| 選考委員選評 |
| 高畑京一郎 |
複数の物語が絡み合う構成は面白いが、各ストーリーの登場人物を被らせ過ぎたために、展開が強引になってしまっているのが残念。また、描写ではなく説明で済ませてしまう箇所が多く、読んでいて頭に絵が浮かびづらい。個人的には『メモリーズカプセルコーポレーション』なる会社の業務が面白いと思った。このネタだけで、いろんな物語が描けそう。
|
| 時雨沢恵一 |
青春物語で、こちらも頭の中で実写ドラマ化して楽しみました。最後に綺麗にまとまった箇所も含め、複数のキャラクターの人生がしっとりと描かれていたと思います。まさにタイトル通り。
|
| 佐藤竜雄 |
構成は舞台的。登場人物の設定や個々の人間関係は、この作品を舞台化されたものを見たならば、或いは気にならなかったかもしれない。しかし、小説ではより濃密な情報が無ければ空虚になる。登場人物が全員とも、今に至るまでの人生の歩みを感じないために、何処か高校生が大人を演じているようにも見える。それならそれで、もっと寓意に徹してしまえば良かったかもしれない。
|
| 豊島雅郎 |
映画「P.S.アイラヴユー」に、ちょっと似ていましたね(笑)。グイグイと読ませる文章力は、群を抜いていると思います。

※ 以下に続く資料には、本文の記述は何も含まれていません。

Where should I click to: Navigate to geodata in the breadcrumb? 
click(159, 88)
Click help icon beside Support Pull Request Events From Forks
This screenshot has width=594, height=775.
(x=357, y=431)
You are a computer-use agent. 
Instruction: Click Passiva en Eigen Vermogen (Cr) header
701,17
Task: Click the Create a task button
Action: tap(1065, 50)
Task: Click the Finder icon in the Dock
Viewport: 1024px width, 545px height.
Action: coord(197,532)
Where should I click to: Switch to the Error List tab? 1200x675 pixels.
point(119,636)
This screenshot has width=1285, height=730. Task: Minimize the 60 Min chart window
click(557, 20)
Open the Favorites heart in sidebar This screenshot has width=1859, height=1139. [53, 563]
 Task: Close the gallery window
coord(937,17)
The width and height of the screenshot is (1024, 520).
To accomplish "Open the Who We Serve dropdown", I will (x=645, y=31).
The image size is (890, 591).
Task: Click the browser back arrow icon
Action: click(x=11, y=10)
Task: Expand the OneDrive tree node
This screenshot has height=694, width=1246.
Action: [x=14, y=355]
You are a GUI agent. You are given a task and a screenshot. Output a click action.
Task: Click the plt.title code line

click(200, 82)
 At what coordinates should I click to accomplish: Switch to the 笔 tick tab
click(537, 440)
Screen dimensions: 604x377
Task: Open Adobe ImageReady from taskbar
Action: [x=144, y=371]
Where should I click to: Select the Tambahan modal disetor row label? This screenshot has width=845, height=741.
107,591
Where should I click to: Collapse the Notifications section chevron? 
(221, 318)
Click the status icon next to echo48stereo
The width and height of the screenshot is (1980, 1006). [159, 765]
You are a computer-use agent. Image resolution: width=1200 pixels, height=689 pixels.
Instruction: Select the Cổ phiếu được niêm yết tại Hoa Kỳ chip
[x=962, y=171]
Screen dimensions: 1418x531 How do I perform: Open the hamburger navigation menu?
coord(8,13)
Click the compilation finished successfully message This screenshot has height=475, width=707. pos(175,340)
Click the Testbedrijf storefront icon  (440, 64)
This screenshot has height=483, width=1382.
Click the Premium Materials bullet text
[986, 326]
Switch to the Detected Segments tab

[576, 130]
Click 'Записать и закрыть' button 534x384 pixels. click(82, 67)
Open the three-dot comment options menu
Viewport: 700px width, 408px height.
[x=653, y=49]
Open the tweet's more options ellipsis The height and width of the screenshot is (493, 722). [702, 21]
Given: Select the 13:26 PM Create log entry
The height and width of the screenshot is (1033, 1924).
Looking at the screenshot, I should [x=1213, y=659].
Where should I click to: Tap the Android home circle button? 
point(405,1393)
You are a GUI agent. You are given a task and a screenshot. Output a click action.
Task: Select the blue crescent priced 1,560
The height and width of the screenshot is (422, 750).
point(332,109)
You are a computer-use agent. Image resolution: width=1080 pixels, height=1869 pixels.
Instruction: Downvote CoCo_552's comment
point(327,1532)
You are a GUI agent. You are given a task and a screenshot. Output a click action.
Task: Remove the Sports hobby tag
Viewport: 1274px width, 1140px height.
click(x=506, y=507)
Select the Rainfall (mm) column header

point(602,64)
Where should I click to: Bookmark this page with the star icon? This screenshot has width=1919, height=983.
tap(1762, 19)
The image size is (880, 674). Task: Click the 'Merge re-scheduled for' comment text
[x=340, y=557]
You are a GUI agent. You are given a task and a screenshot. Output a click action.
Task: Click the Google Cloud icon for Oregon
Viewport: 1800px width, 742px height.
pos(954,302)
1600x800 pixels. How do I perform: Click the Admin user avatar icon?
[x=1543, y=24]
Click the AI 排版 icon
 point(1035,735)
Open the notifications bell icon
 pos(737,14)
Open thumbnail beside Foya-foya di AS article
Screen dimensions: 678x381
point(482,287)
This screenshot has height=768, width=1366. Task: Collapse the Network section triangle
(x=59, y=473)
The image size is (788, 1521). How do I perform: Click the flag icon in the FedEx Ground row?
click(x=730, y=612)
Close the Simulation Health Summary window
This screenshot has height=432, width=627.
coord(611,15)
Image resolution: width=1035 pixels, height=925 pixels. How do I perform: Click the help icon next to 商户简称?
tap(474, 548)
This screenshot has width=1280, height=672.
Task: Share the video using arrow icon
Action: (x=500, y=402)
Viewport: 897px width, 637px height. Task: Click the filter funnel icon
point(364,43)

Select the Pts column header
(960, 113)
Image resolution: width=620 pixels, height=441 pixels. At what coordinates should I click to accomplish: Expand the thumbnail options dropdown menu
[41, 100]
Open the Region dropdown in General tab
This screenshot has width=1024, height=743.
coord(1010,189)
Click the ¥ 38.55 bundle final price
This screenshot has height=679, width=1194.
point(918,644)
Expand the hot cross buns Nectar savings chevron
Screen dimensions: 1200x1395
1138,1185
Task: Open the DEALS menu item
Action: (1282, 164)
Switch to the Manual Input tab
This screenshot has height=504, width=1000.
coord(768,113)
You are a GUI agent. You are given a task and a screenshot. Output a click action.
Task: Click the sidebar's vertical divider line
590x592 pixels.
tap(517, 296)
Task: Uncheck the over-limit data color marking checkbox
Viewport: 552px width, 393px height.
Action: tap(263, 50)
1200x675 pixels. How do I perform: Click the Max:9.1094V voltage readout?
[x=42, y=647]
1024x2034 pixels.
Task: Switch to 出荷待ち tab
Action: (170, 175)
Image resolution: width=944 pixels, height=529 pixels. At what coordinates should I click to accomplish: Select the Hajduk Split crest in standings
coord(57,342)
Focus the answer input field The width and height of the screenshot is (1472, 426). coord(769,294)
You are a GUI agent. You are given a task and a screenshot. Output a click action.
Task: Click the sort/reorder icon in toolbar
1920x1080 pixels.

当該作品については、活字を引き立てる挿絵が付くと、更なる魅力を発揮できるのではなかろうか……。小生の職業柄、新海誠さん的なアニメを企画しても面白い題材かと思ってしまいましたが、筆者的には如何お考えでしょうか?
|
| 鈴木一智 (取締役・第2編集部 統括編集長) |
各々のエピソードが一人称の語り手を変えながら複雑に絡み合い、最終的に全体の人間模様が見えてくるという興味深い展開。物語の落としどころが決まっていて、そこに向かうように偶然や行動原理が仕組まれている点は賛否ありましたが、この凝縮された人間関係を組み上げた構成力に作家としての資質を感じました。個人的にはケータイ小説的なニュアンスも感じられるので、女性向け小説としての可能性にも期待したいところ。